Step Scans: The Effect of Step Size
This 3D graph below shows the "five fingers" region of quartz between 67° 2θ and 69° 2θ using a 1° divergence aperture. The scans were taken with a 1 second dwell time in step scan mode. In step scan mode the goniometer moves by discrete angular steps, Δ2θ, but then stops and acquires data for the length of the dwell time. Then the goniometer steps another Δ2θ, acquires for the dwell time, and so on. The five finger region includes the quartz (212), (203) and (301) peaks and is in a range of 2θ that the Kα1-Kα2 doublet is resolvable. It is called the "five finger" region because the Kα2 (203) peak overlaps with the Kα1 (301) peak producing five instead of six peaks from three doublets. The effect of step size, Δ2θ, was studied. The step sizes in the graph above are: 0.200° (front), 0.150°, 0.100°, 0.050°, 0.020°, 0.004° and 0.002° (back). In the case of continuous scans, the diffracted data is integrated over an angular range of 2θ. In the case ofcontinuous scans, this integrated angular range is a function of step size, Δ2θ as the goniometer is continuously slewing at a constant angular velocity, and thus the intensity of the peaks is step-size dependent. In the case of step scans, the intensities are not step size dependent and are entirely determined by the dwell time. As such, the step size determines only the granularity of the data. While the diffraction patterns in the 3D graph above have different number of points-- all those points have the same intensity.

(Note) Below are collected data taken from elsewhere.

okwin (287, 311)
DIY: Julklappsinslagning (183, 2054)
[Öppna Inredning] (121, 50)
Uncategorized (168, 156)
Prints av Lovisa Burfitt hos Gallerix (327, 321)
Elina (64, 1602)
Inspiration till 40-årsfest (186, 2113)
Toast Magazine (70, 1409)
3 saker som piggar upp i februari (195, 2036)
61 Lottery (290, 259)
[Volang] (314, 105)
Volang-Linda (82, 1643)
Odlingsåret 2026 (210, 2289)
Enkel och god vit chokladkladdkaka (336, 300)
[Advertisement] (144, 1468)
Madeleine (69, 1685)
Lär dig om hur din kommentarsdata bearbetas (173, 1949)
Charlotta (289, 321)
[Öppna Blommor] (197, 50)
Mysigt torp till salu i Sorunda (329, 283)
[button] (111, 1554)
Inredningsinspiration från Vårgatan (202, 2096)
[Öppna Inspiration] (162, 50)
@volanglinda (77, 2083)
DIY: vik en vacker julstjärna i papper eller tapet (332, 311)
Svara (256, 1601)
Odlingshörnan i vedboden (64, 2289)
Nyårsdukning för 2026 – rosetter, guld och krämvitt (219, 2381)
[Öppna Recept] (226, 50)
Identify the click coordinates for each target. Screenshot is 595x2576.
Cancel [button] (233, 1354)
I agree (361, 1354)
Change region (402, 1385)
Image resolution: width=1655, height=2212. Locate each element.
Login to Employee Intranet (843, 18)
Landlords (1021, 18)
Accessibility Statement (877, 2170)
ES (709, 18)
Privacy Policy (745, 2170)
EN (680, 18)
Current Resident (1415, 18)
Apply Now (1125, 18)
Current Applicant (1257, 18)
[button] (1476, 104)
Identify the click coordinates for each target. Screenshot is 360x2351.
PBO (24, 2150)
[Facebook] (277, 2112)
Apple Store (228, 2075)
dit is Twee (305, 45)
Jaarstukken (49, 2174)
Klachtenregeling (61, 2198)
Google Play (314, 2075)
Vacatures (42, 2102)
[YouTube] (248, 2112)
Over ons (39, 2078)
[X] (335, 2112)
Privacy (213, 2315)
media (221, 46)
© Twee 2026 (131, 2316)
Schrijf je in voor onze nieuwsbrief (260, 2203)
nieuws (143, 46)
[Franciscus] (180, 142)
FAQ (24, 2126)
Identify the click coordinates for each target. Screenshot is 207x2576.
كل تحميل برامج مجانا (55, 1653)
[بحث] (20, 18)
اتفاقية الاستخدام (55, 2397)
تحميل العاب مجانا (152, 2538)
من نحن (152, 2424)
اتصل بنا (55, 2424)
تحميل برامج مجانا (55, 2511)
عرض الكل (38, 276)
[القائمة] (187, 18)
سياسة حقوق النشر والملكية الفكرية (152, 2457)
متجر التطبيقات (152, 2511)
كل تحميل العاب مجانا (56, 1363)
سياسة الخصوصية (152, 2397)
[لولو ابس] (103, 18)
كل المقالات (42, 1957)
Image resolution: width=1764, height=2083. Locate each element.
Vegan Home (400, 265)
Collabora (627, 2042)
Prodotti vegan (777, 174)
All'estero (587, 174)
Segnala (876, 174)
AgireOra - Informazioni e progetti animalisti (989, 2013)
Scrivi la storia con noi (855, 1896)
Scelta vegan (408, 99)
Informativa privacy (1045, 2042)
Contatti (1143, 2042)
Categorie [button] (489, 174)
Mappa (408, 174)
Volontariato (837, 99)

In the case of continuous scans, the step size, Δ2θ, has no effect on the scan time as it is determined by the total angular range and the slew rate in °/min. In the case of step scans, each step takes requires some "travel time" to accelerate and decelerate to the acquisition position as well as the dwell time, and thus scan time in step mode is step size dependent. As in the study of continuous scans, the larger step sizes prevent even the identification of all of the peak positions, while below a step size of 0.100° there is only a minor effect on the resolution of peak positions and FWHM's. However, since extra steps cost extra time in step scan mode, a step size, Δ2θ, that is appropriate for the diffracted peak widths desirable as it saves time. For example, in the case of the 0.002° Δ2θ scan above, the position of the quartz (212) peak was found to be 2θ = 67.702 ± 0.001°, while the 0.020° Δ2θ scan yielded 67.699 ± 0.003°. That is not much of a change in measured certainty for a 8X increase in acquisition time.